Expression Behavior depends on the ValueType property:
  • Single: Expression for calculating the value for the single column. The expression is calculated for each row (i.e. the unique dimension combinations), and the expression usually contains aggregations from the group of objects into a single value.
  • Dynamic: Expression for calculating the value for each dynamically generated column specified by ValueDimensionExpression property. The result of the ValueDimensionExpression is accessible via ValueDimension -variable.
  • Pivot: Expression to produce an array, where each item represents a dynamically generated column. The result shown by the Expression query is number of items belonging to each column.
AggregationExpression Expression to calculate the aggregated value for the rest of the rows for this column when using the AggregateOthers setting. All the aggregated values are provided as the context (_) for the aggregation expression. If no aggregation expression is defined, null value is used. Example aggregation expressions:

Row count:

"AggregationExpression": "Count(_)"

Sum of values (for numerical columns):

"AggregationExpression": "Sum(_)"

Showing count, minimum and maximum values:

"AggregationExpression": "\"(\" + Count(_) + \" others) \" + Min(_) + \" - \" + Max(_)"
ValueType

Type of the value, which is one of the following:

  • Single (default): Produces a single column calculated by the expression.
  • Dynamic: There is an expression for defining the actual produced columns dynamically (ValueDimensionExpression) and another expression (Expression property) for specifying the actual values for the columns.
  • Pivot: Produces as many columns as there are unique values in the expression. Columns are ordered according to the order defined by DimensionOrderExpression.
ValueDimensionExpression

(ValueType: Dynamic, Pivot)

Expression used to generate columns in Dynamic and Pivot value types.

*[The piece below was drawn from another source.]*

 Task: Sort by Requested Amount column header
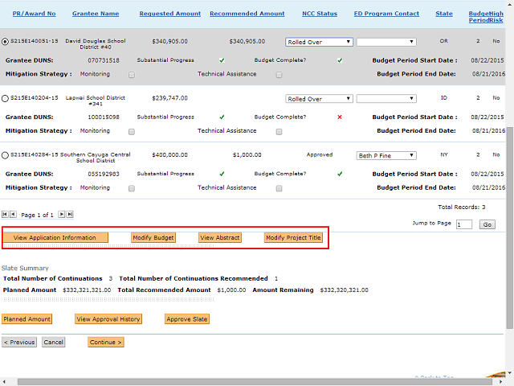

The expression should return an array where each item represents a column. This expression is executed once when calculating the Expression query. For Dynamic type value ValueDimensionExpression field is mandatory, and for Pivot type it's not mandatory.

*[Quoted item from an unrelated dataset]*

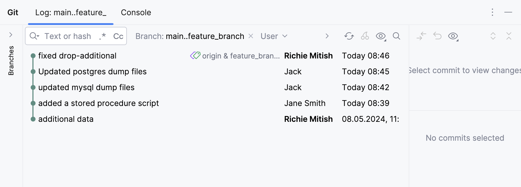The height and width of the screenshot is (187, 521).
Task: Expand the Branches side panel
Action: (11, 35)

The result of this expression will be given as the value of variable ValueDimension when evaluating the Expression. For Pivot type value, this can be used to override the default set of columns created automatically based on the actual cell evaluation results. An array of all the actual dimension values created by the actual cell evaluation result is given as context object for the evaluation.

NameExpression

(ValueType: Dynamic, Pivot)

Expression used to generate column names in Dynamic and Pivot value types. This expression is run once for each column, and the expression has as a context the column generated in the ValueDimensionExpression, and as a result the expression should give the column name.
DimensionOrderExpression

(ValueType: Pivot)

Expression used to order the dimensions when pivot value type value is used. If not defined, the following default expression will be used: OrderByValue(_).

PivotAggregationExpression

(ValueType: Pivot)

Expression used to aggregate all the values within one cell of pivot type values. If the expression returns an array of arrays, the first item in the inner array is used as the ValueDimension and the second item is used as the root object when evaluating PivotAggregationExpression. By default, if expression returns only an array of atomic objects, the root object of the evaluation of PivotAggregationExpression is the value of the current ValueDimension.

DefaultValueExpression

(ValueType: Pivot)

Expression whose result is used to fill the "gaps" of the matrix created when pivot value type is used.

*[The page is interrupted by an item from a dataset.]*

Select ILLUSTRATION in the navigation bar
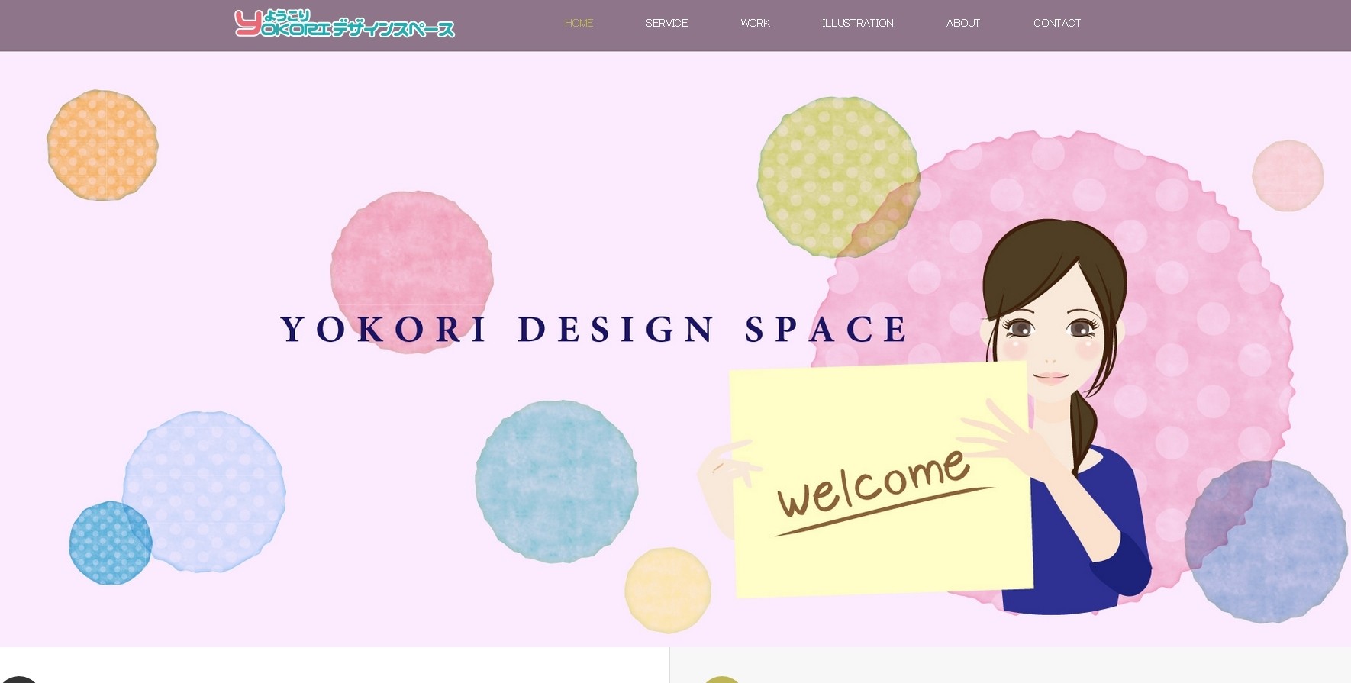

EvaluateAfterAggregation If set to true, makes the value calculation occur only after dimension aggregations have been performed, thus making it possible to calculate values based on the already aggregated value or dimension columns. Available only in the DataFrame processing method.
IsHidden Is the value column hidden (true or false). Hiding values don't affect the calculation, but the hidden columns are not returned to the client.